# Task item
The range runs from the line containing "You are a computer-use" through the last line of the material below; retype it exactly, leaving out the pictures.

# Material for this task

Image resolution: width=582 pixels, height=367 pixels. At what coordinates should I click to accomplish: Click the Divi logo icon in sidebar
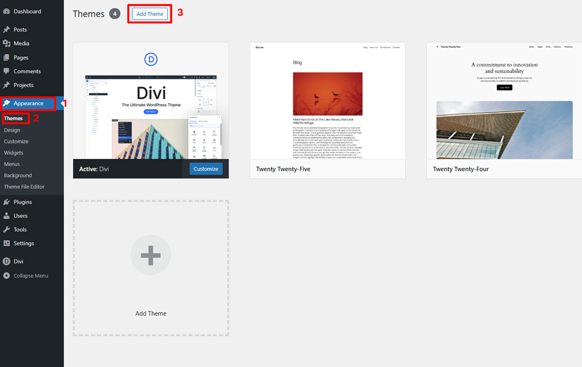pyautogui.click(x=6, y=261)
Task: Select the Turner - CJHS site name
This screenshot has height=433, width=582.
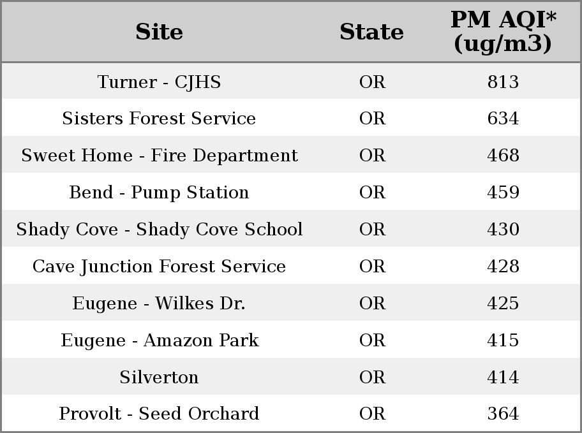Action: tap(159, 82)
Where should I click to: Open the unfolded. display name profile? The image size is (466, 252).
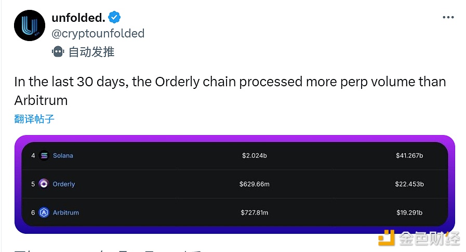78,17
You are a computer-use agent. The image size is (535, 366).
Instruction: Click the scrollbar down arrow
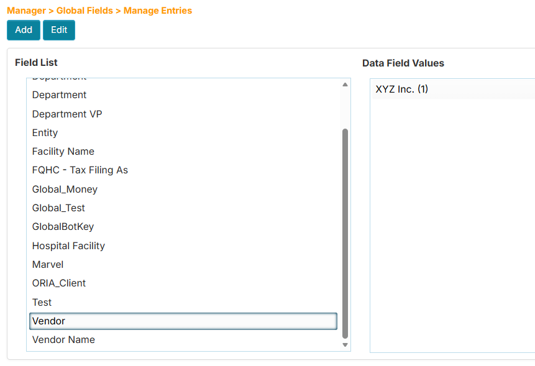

# Exercise response
You are a computer-use agent. The image size is (535, 366).
Instruction: Click the scrollbar down arrow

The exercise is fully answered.